[Stored data]
⟨

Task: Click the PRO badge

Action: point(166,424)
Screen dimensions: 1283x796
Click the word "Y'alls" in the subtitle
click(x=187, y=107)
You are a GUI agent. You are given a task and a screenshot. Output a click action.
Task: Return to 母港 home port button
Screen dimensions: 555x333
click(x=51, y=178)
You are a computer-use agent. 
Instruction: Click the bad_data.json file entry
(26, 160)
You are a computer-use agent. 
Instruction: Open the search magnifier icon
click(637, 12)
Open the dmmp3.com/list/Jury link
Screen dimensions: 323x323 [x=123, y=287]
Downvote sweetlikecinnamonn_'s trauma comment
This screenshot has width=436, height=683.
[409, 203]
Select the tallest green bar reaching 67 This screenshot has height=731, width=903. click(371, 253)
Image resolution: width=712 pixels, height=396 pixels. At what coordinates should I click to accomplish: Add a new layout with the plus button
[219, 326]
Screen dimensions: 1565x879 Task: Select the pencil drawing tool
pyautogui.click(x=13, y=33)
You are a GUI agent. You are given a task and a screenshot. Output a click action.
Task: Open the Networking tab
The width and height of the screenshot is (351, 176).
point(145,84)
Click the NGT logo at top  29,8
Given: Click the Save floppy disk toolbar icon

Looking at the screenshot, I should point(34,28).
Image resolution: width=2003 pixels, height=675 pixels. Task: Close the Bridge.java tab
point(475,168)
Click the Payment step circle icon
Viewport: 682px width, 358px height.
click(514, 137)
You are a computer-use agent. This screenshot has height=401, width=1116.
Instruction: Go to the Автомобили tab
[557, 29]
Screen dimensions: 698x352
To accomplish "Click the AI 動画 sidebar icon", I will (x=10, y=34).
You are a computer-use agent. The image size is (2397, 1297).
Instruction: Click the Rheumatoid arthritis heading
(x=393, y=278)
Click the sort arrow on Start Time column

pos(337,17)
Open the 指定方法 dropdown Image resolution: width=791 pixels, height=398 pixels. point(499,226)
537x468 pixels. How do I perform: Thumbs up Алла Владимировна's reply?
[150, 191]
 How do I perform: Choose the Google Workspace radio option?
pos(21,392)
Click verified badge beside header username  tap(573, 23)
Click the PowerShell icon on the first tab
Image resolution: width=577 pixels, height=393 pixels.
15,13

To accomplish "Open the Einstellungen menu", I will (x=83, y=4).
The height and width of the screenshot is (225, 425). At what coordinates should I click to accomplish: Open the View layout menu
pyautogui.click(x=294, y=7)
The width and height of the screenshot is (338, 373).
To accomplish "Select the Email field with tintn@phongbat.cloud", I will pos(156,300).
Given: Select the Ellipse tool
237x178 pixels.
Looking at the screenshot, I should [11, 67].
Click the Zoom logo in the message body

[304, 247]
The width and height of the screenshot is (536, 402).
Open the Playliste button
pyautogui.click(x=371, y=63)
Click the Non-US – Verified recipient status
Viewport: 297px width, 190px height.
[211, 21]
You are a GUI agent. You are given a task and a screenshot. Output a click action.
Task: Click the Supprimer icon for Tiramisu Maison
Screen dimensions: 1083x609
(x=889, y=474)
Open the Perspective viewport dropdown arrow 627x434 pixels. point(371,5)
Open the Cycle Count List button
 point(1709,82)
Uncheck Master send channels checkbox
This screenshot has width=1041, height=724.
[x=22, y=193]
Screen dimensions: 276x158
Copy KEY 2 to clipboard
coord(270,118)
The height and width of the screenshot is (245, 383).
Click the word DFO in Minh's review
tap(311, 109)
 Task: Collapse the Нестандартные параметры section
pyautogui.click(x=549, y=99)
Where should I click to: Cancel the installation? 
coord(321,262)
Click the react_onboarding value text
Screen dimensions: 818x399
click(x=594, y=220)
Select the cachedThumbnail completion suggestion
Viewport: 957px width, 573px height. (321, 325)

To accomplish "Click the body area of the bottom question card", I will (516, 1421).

⟩

▶ Exercise brief: Return each line from the data where the string "dropdown" can be found.

▶ Response to this task:
Open the 指定方法 dropdown Image resolution: width=791 pixels, height=398 pixels. point(499,226)
Open the Perspective viewport dropdown arrow 627x434 pixels. point(371,5)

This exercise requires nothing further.